(Pointing records for text and elements)
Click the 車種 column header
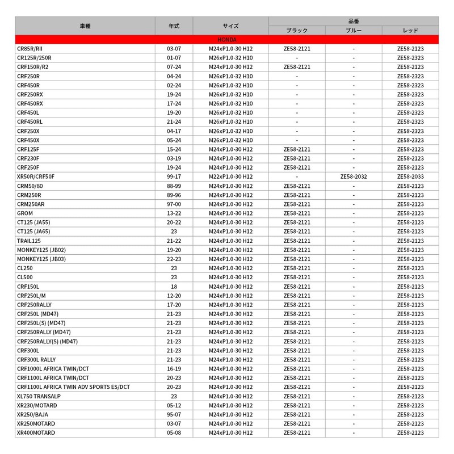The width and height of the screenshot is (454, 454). (x=85, y=26)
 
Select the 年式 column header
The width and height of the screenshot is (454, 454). (x=174, y=26)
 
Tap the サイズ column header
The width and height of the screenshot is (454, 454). (x=230, y=26)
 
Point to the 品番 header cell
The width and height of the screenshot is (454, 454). (x=353, y=21)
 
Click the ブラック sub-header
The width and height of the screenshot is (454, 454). (x=297, y=30)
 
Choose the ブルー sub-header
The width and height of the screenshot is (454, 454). (x=353, y=30)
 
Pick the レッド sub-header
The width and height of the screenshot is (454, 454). (x=410, y=30)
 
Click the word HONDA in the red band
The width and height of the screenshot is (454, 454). (x=227, y=40)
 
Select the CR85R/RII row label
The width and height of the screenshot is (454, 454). (x=30, y=49)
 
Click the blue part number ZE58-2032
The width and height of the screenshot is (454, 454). (x=354, y=176)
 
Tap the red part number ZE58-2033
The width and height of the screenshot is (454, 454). (x=410, y=176)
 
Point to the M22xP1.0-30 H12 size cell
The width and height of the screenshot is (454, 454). (x=230, y=176)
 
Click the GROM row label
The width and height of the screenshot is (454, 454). (x=25, y=213)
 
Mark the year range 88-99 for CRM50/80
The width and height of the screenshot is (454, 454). (x=174, y=186)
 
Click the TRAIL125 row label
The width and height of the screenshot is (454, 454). (x=28, y=241)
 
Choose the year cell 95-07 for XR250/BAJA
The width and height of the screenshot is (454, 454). (x=174, y=414)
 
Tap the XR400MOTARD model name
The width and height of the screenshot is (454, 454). (x=36, y=432)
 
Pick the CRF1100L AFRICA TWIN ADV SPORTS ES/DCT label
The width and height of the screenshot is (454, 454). (x=73, y=387)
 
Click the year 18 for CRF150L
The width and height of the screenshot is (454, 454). (x=174, y=287)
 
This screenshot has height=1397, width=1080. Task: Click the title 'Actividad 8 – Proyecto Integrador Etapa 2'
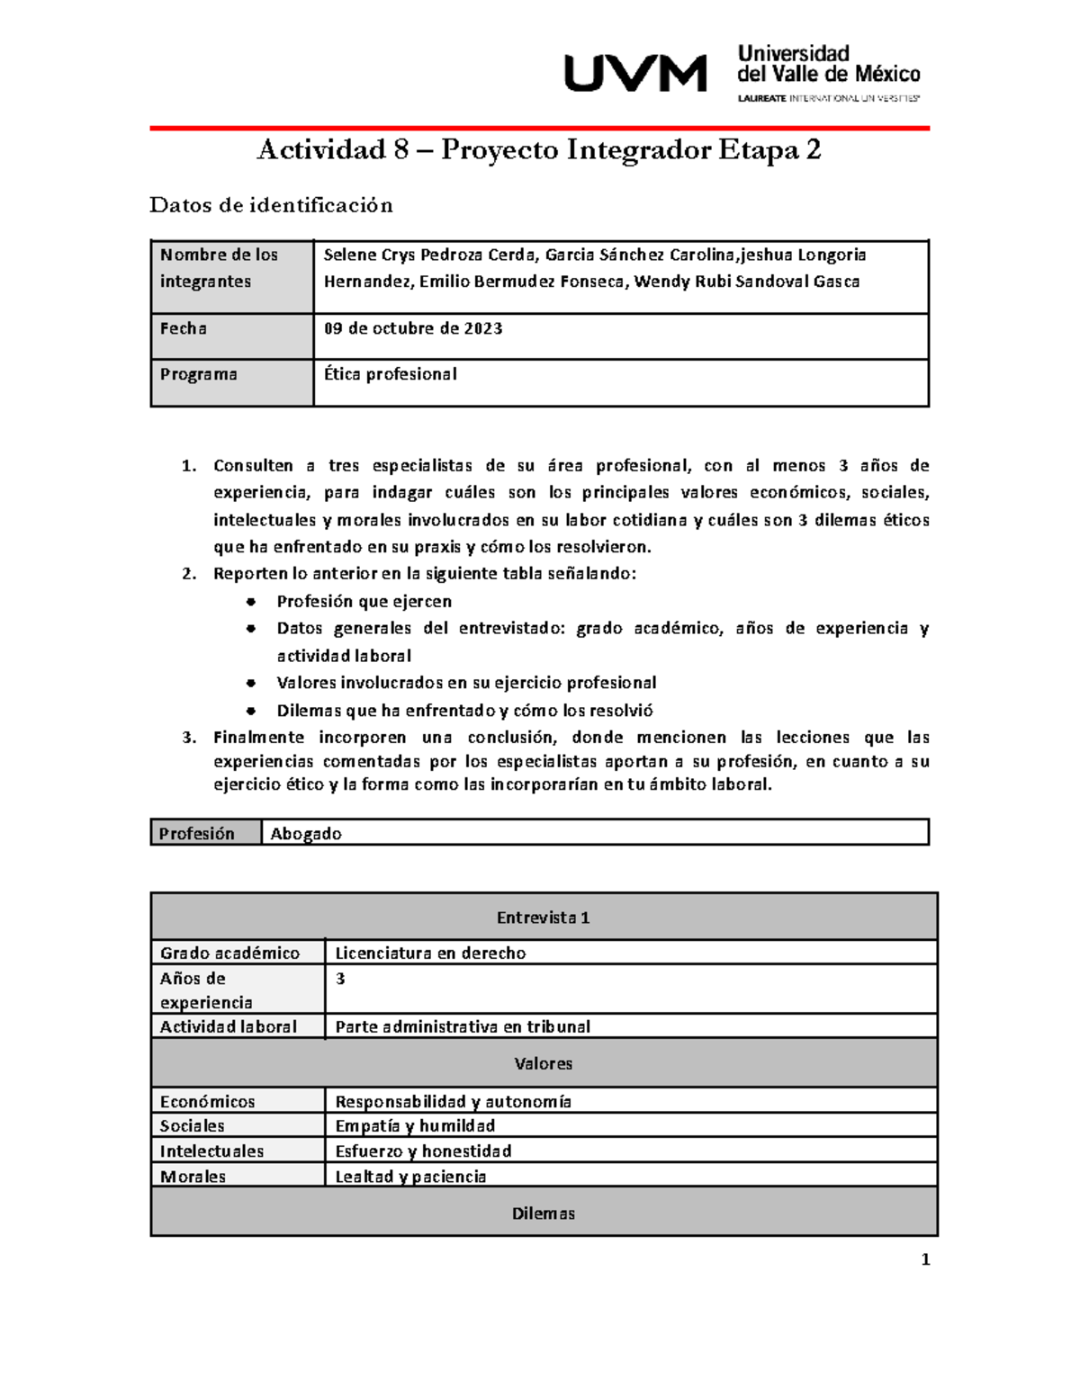538,149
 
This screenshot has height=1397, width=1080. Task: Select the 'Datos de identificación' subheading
271,205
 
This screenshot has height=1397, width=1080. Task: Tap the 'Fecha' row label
184,328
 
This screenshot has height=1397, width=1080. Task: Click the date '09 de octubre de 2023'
413,328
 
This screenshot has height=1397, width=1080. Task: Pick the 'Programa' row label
199,374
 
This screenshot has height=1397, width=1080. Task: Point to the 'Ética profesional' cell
391,374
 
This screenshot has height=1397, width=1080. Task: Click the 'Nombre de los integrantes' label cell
219,268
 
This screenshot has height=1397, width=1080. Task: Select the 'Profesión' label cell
196,834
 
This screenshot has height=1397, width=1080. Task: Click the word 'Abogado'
306,834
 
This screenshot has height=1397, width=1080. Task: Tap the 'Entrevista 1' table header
543,918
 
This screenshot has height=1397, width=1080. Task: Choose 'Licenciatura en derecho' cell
430,953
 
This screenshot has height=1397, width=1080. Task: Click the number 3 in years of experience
340,979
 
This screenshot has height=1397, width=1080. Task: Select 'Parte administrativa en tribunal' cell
463,1026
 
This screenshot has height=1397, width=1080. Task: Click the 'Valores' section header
543,1063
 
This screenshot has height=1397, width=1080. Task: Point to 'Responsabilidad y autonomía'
453,1101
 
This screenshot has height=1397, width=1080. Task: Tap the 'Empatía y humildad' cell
415,1125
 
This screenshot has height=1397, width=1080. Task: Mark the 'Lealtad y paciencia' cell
410,1177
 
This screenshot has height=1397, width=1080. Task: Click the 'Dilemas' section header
543,1213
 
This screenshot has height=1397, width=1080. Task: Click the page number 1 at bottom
925,1259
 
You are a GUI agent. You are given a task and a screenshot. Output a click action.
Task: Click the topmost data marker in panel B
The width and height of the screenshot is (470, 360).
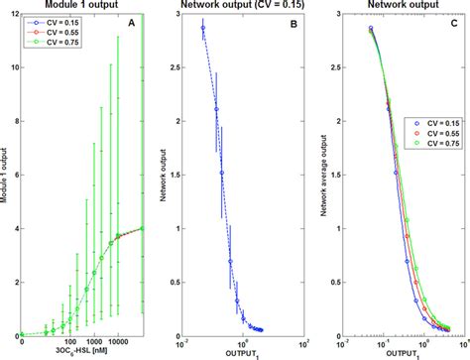[203, 28]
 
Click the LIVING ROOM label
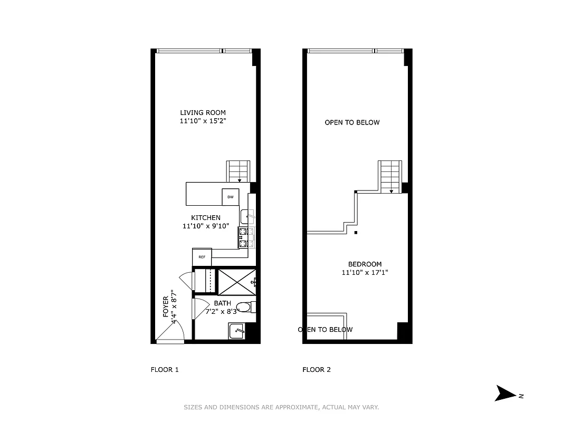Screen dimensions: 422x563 (x=203, y=112)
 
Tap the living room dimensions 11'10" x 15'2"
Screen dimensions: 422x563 (x=203, y=121)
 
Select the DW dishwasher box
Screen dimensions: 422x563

> TASK REQUIREMENTS:
Report every line of the listing that contains the string "number", copying each line in full.

> OUTPUT OF THE TASK:
Click the blue part number ZE58-2032
Tap the red part number ZE58-2033
This screenshot has height=1397, width=1080. Task: Click the number 3 in years of experience
This screenshot has height=1397, width=1080. Task: Click the page number 1 at bottom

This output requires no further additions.